If McCain were elected, we would no longer even have a viable opposition party wage a credible challenge to the Democrats. We would be forced into a position of leaving the Republican party, or working against its leadership from within. Better to take our lumps in the election, promote an new generation of able conservative leadership within the GOP, and fight the good fight against the liberals to minimize damage in the short term and win a landslide in four years.
McCain stayed in the party and acted as a fifth column, marginalizing the conservative base and George Bush at every opportunity, with vindictive, self-aggrandizing actions and legislation.
But it doesn’t really matter because he won’t win, anyway. Yes , the country is headed in a leftward direction, the radical left is winning, partly through their monopoly of the public schools and higher education and the media. That doesn’t mean that conservatives should give up, smarten up maybe, but not give up. In a way, it’s a good thing for the Republicans to be in the minority for a while. It will mean that the McCain type of legislators will be marginalized within their own party. They won’t be able to hold the rest of the party hostage any longer.
Nope.
Indeed, I agree that we are unlikely to win in the general election.
In my mind, the biggest difference between you and me, is that you seem to be rooting for a loss. Perhaps I read you wrong?
If the Dems govern very badly and conservative policies are clearly needed, then conservatism might increase in strength - but just losing an election will have the opposite tendency. Parties tend bid higher, more to their "wing", when they are winning easily, not because they lose. This can be counteracted by bad enough governance by the other side, is all.
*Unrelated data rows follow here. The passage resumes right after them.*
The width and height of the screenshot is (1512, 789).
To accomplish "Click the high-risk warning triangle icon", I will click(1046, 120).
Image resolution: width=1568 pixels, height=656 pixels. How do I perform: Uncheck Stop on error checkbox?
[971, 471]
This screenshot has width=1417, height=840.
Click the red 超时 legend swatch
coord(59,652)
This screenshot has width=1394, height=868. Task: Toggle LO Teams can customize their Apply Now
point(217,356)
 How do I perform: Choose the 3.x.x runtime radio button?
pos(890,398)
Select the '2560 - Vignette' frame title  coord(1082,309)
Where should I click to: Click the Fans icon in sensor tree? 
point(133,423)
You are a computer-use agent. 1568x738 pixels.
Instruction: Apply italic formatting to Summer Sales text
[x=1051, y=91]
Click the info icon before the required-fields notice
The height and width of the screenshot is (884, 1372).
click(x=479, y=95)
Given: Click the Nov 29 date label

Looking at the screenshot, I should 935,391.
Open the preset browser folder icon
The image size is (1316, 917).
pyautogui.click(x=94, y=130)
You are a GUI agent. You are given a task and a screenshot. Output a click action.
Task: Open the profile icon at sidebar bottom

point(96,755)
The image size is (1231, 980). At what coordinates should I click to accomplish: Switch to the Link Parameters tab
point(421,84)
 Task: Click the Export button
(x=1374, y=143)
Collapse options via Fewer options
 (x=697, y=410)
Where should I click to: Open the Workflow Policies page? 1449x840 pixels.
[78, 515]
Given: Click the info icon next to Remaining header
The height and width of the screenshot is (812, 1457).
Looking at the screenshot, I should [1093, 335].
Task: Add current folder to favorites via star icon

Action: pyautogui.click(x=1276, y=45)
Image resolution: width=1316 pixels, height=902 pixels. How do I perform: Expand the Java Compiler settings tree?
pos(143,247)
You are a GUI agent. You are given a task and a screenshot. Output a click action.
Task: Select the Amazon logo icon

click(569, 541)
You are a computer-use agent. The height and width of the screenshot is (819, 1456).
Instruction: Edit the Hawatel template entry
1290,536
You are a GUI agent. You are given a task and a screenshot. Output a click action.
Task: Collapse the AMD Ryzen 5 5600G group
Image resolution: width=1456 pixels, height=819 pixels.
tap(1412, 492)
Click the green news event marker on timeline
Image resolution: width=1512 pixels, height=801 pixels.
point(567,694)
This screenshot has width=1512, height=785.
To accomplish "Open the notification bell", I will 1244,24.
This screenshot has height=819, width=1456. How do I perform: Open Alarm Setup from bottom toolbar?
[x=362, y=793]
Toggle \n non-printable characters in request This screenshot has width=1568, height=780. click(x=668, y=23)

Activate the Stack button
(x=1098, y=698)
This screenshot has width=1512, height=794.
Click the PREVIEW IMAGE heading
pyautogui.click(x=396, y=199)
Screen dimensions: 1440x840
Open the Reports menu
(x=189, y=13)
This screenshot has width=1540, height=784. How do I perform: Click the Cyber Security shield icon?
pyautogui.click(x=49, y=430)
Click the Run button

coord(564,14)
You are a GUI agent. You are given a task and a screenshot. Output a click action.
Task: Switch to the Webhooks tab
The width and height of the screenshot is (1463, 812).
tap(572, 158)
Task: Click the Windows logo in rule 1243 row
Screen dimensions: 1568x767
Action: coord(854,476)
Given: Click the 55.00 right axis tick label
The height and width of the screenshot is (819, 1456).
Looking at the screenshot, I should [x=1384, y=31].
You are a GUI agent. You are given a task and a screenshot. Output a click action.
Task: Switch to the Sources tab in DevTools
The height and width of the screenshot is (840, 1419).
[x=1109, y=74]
We can lament this, but it is the way it typically works. Pols seek the median voter, and read electoral loss as a reason to move toward the electoral winners, not away from them.
Ah. Okay, I take take all the bad things I’ve thought about you!
No, if McCain is not supported by the conservative base, (actually McCain is not being supported by very many Republicans, period. His support is coming mostly from independents and cross overs.)even if he wins the nomination, he will lose in the general and he and his gang of fourteen will be marginalized in the Senate because the rest of the party won’t be held hostage to their ridiculous posturing. They can leave the party if they like.
This is not the Republican’s year for the presidency. It just isn’t going to happen, so why should we bother to support someone who has worked to undermine our values for the past ten years? The most important issue for me is homeland security and the war on terror and McCain is terrible on those points.
No, Tom McClintock ran for lieutenant governor and lost.
If you really must vote for McCain, please do yourself a favor and find a more substantive reason to do so. I served in the military - same branch, in fact - and have not even the slightest inclination to give that unmitigated ass my vote.
Sorry, it is all a hissy fit. If I can't have everything I want (and we can't), I will take my ball and go home. Fine, be a sissy, go home. Nobody stopping you. But I'm not going with you, because it is a betrayal of our men in the field, objectively treasonous, and politically immature.
Obama isn’t better, but he’s a Democrat. We will be able to say, don’t blame us. If McCain won (which he won’t), they would all be pointing to the Republicans and saying, see, the Republicans aren’t any better on security than the Democrats.
End of that argument.
Also, McCain will be worse than we would like on immigration and many domestic issues, but it is not the war he is going to screw up.